No girl (in her right mind) likes to camp.
Not unless she has hairy armpits and cleans her teeth with straw.
I used to enjoy it - when I was younger and bathing took the form of running naked into the cool ocean waves to rinse off, dinner time was a packet of marshmallows around a tiny braaivleis, and bed time never had a time, it was simply that instance when you passed out from sun-stroke, heat-exhaustion, and a sugar/niknak overdose.
These days, it's more of a mission - what with the ever-deflating inflatable mattress that leaves you feeling 65 years old every morning - to name just one thing. So yes, camping is a mission ... unless you live in Montana. Oh Montana - home to Yogey Bear and Yellow Stone National Park ... and these incredibley exclusive luxury camp sites.

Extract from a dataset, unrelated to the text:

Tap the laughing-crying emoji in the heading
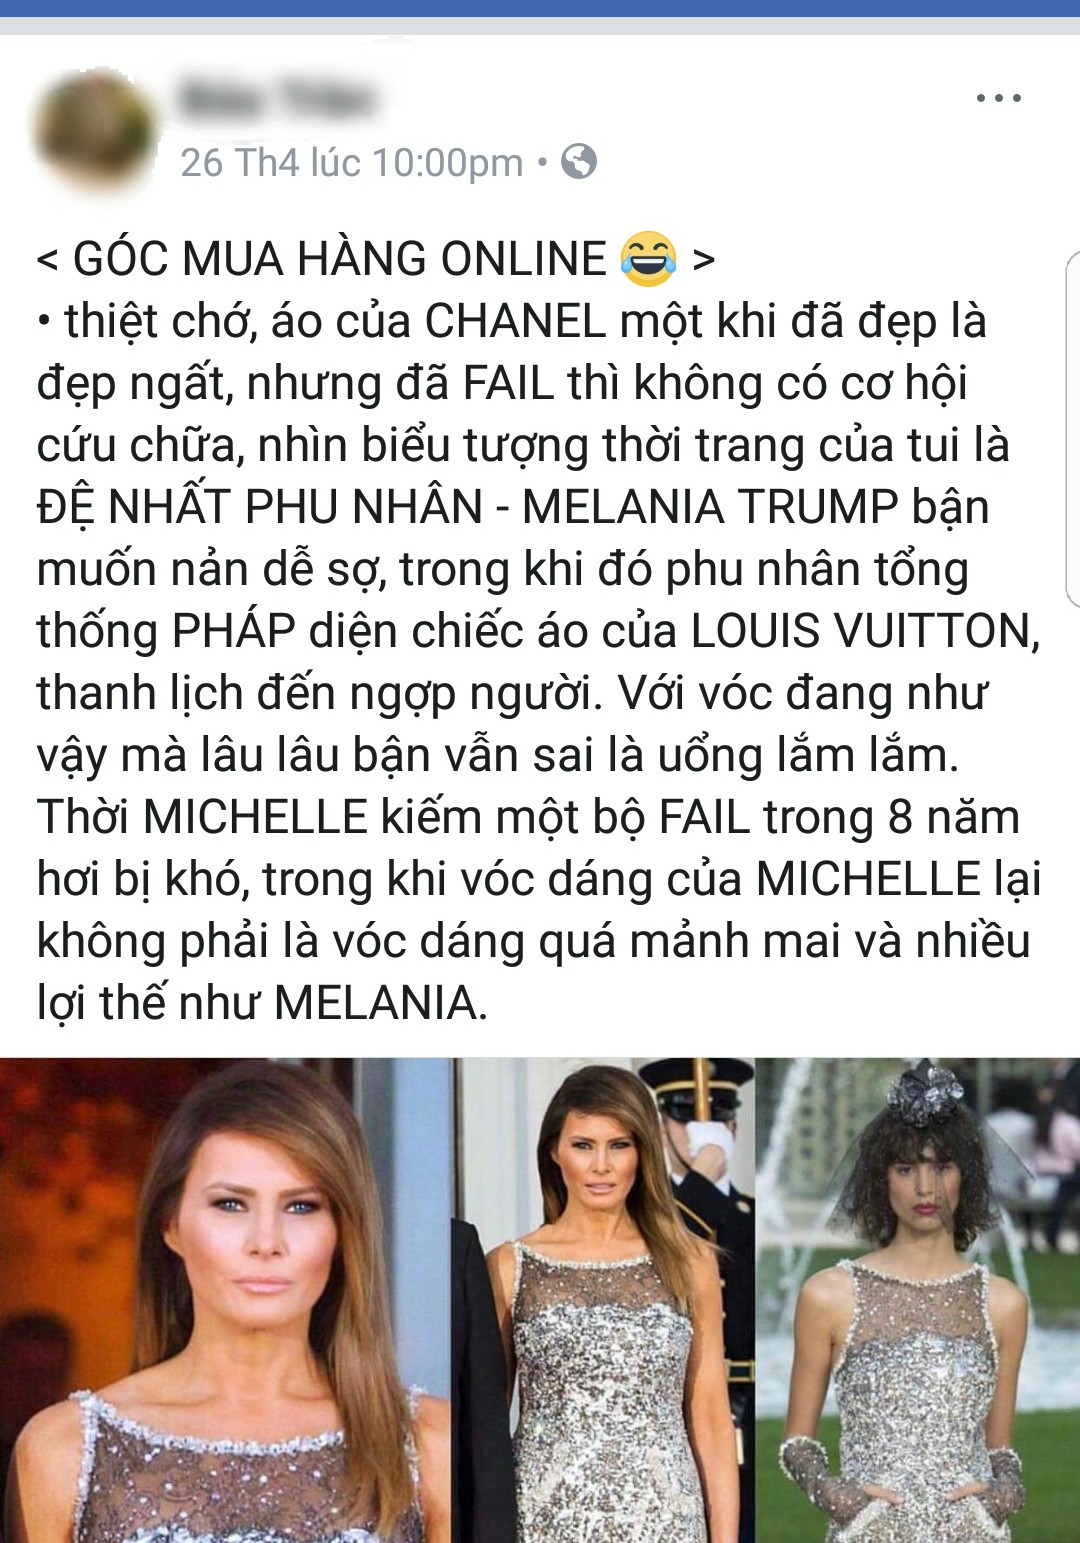pyautogui.click(x=648, y=257)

Look how insane these places are.
It really does bring new meaning to the term glamour camping: GLAMPING!
Each "tent" - if you can even call them that - is equipped with electricity and the most luxurious of linen and decor, PLUS a private en-suite bathroom with shower, toilet, 2 basins and heated flooring. Which means no midnight spiders terrifying you from the long drop facilities 3 km's away.
Plus they have a spa on site, and there are 28 or so houses that can be rented out ... you know, if camping isn't quite your thing!
Oh to be rich and out-doorsey.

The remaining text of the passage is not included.